On March 3, 2011, the Federal Communications Commission adopted a Notice of Inquiry to seek government-to-government consultation and coordination with federally recognized Tribes and the input of inter-Tribal government associations, Native representative organizations, and the public on modifications to our rules and policies to provide greater economic, market entry, and adoption opportunities and incentives for Native Nations.
On March 3, 2011, the Federal Communications Commission proposed a set of reforms that will modernize and drive tougher accountability measures into the Lifeline/Link Up program. On August 5, 2011, the FCC released a Public Notice seeking further input. On September 26, 2011, the FCC's Wireline Competition Bureau (WCB) sought comment on a proposal for disbursing Universal Service Fund low income support to eligible telecommunications carriers (ETCs) based upon claims for reimbursement of actual support payments made, instead of projected claims for support.
On October 28, 2010, the Federal Communications Commission asked for voluntarily submission of facilities data to assist in evaluating the various issues that have been raised in the Special Access Notice of Proposed Rulemaking.
On February 8, 2011, the Federal Communications Commission proposed to modernize and streamline its universal service and intercarrier compensation policies to bring affordable wired and wireless broadband – and the jobs and investment they spur – to all Americans while combating waste and inefficiency.
On October 14, 2010, the Federal Communications Commission proposed creation of a new Mobility Fund to provide one-time support to accelerate our nation's ongoing efforts to close gaps in mobile wireless service.
On August 31, 2010, the Federal Communications Commission undertook steps for fiscally responsible universal service fund reform. Verizon Wireless and Sprint Nextel, in separate transactions in 2008, each committed to surrender their high-cost universal service support over five years, but those commitments have yet to be implemented. Corr Wireless has asked that any support reclaimed from Verizon Wireless and Sprint Nextel be redistributed to other competitive eligible telecommunications carriers (ETCs). In this Order, the FCC a) provides clear instructions for implementing Verizon Wireless's and Sprint Nextel's commitments; b) holds that the surrendered support need not be redistributed to other competitive ETCs in all cases; and c) directs that the surrendered support be reserved as a potential down payment on proposed broadband universal service reforms as recommended by the National Broadband Plan, including to index the E-rate funding cap to inflation to enhance broadband opportunities for children, teachers, schools, and libraries; support a Mobility Fund to provide wireless broadband service in areas that lack coverage; improve utilization of the Rural Health Care program to advance telemedicine in rural areas across the country, including Tribal lands; and, in the long term, directly support broadband Internet services for all Americans. In addition to accelerating universal access to broadband, this approach to implementing Verizon Wireless's and Sprint Nextel's commitments also reduces payments that support potentially duplicative legacy voice services and stabilizes consumer contributions to the universal service fund.

» RAW DATA
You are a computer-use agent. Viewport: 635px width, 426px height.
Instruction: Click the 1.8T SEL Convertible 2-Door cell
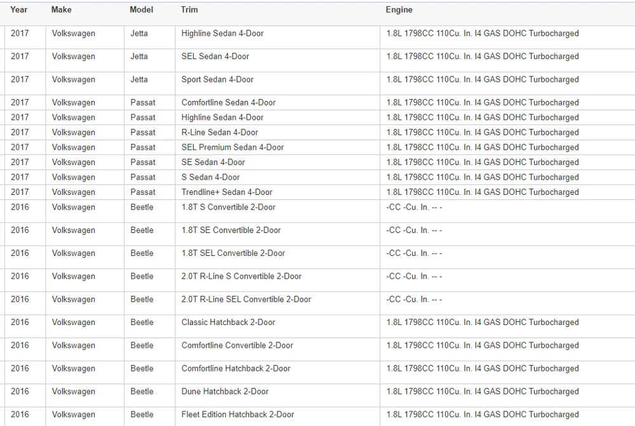(233, 253)
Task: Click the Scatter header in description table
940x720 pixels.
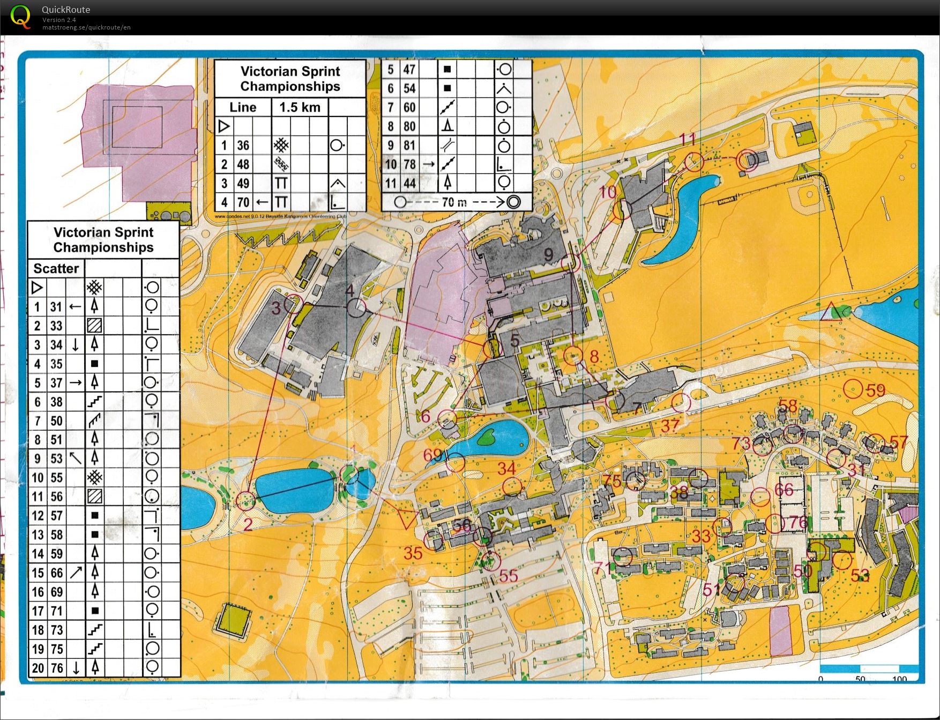Action: [56, 268]
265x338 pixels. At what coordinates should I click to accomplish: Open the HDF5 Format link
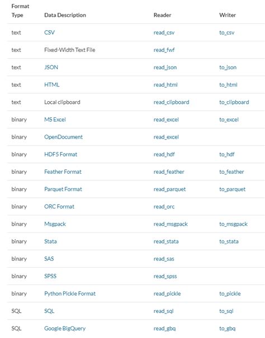tap(60, 154)
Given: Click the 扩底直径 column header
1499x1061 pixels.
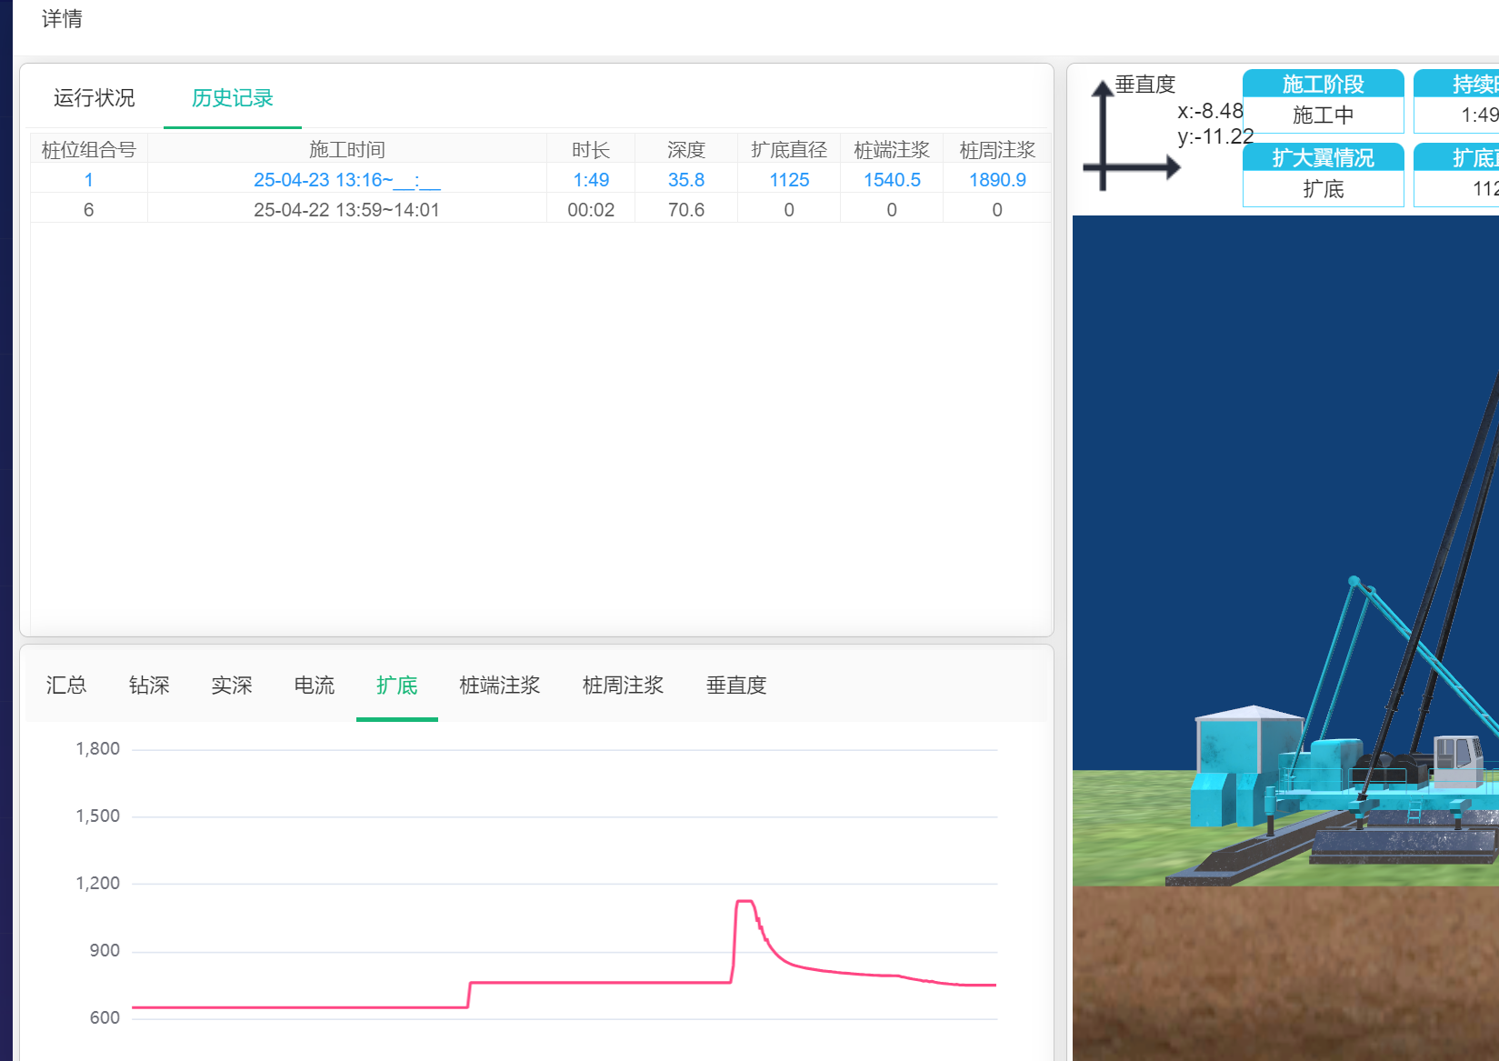Looking at the screenshot, I should (x=788, y=150).
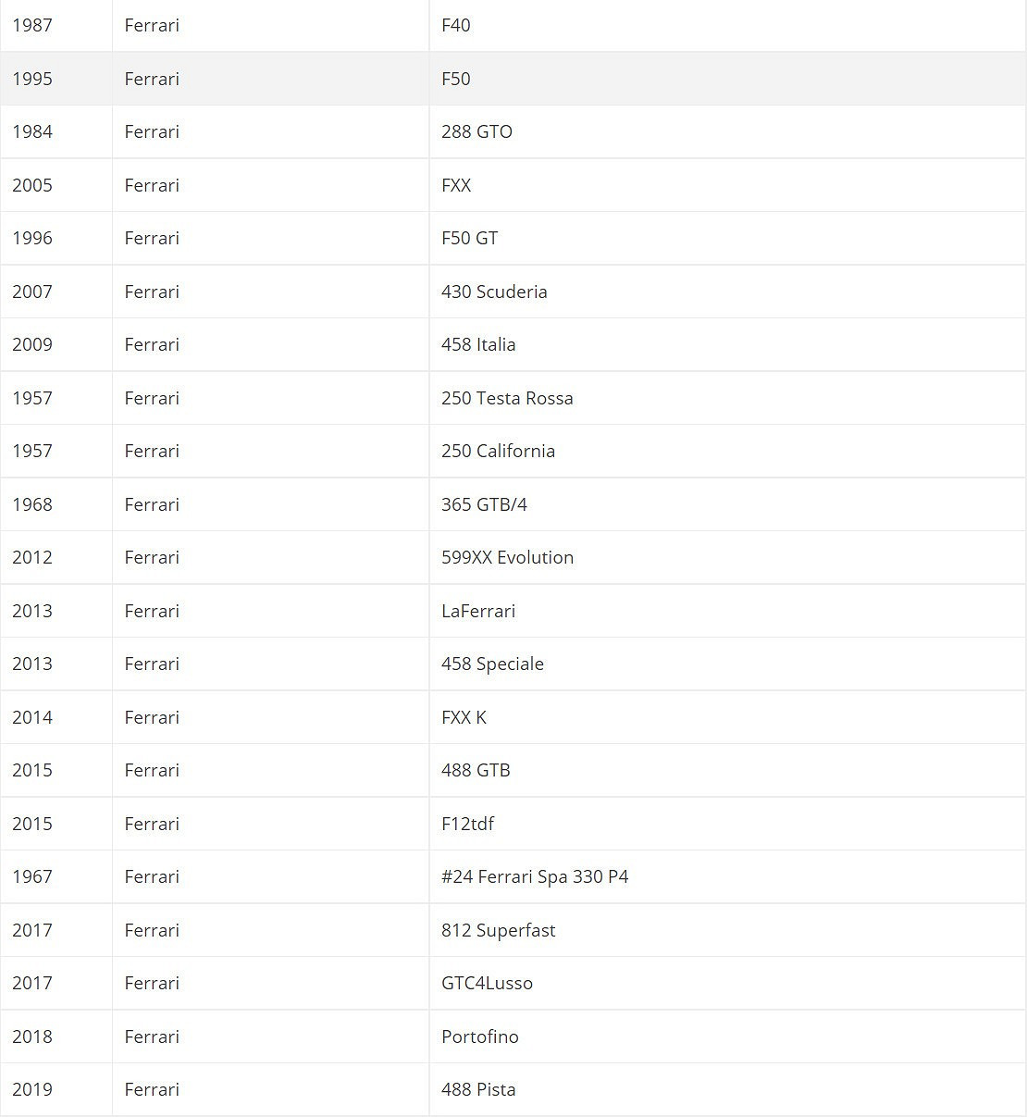Select the F12tdf model entry
1027x1117 pixels.
click(x=467, y=824)
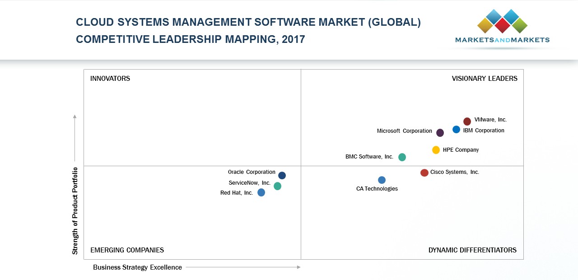Click the MarketsandMarkets logo

click(502, 28)
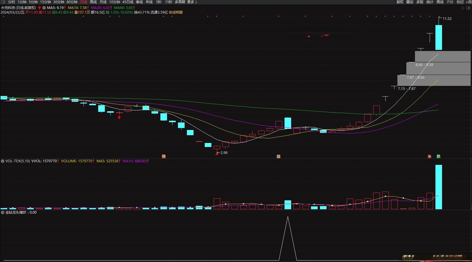This screenshot has height=262, width=472.
Task: Select the tallest cyan volume bar
Action: click(x=438, y=187)
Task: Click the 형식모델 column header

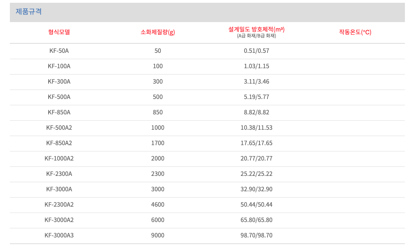Action: pos(59,32)
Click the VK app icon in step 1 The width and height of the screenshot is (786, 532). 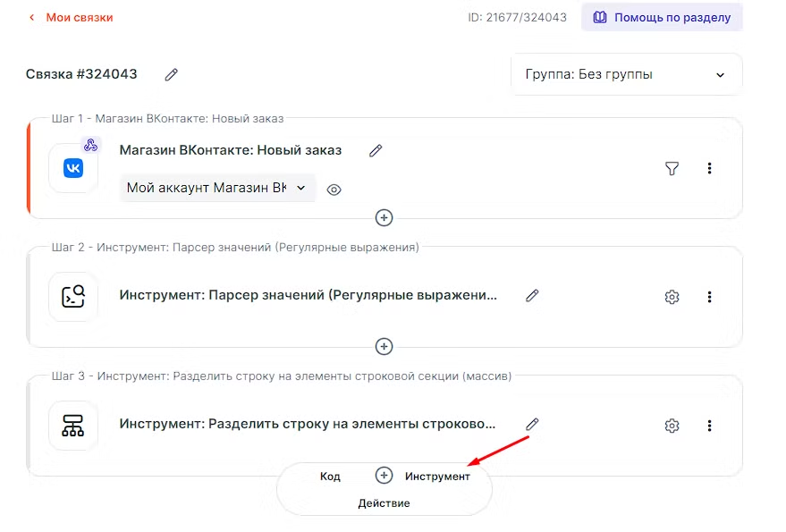73,168
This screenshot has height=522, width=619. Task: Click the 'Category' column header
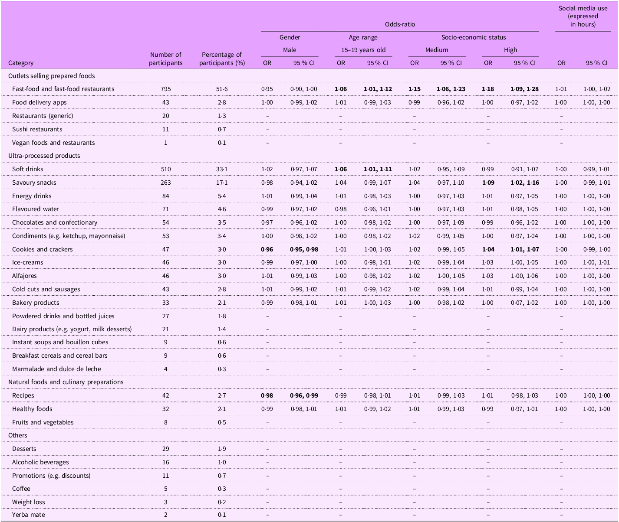pos(21,63)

» LIST OF TASKS
#1 Write out the passage of the FCC proceedings text above from "On October 14, 2010, the" to "mobile wireless service.".
#2 Resume the FCC proceedings text above, continuing on from its final sentence.

» ANSWERS FOR THIS EXERCISE
#1
On October 14, 2010, the Federal Communications Commission proposed creation of a new Mobility Fund to provide one-time support to accelerate our nation's ongoing efforts to close gaps in mobile wireless service.

#2
On July 15, 2010, the Federal Communications Commission introduced a new health care connectivity program that would expand investment in broadband for medically underserved communities across the country. The program would give patients in rural areas access to state-of-the-art diagnostic tools typically available only in the largest and most sophisticated medical centers.
Comments on the proposed rules are due on or before September 8, 2010, and reply comments are due on or before September 23, 2010.
On May 20, 2010, the Federal Communications Commission took further steps toward ensuring universal access to affordable, high-quality broadband by proposing updates to the highly successful "E-rate" universal service program. The proposals further the FCC's National Broadband Plan goal of connecting schools and libraries to world-leading broadband by modernizing and improving the Universal Service Fund.
On June 15, 2010, the Federal-State Joint Board on Universal Service invited comments on a review of the Federal Communications Commission's eligibility, verification, and outreach rules for the Lifeline and Link Up universal service programs, which currently provide discounts on telephone service for low-income customers.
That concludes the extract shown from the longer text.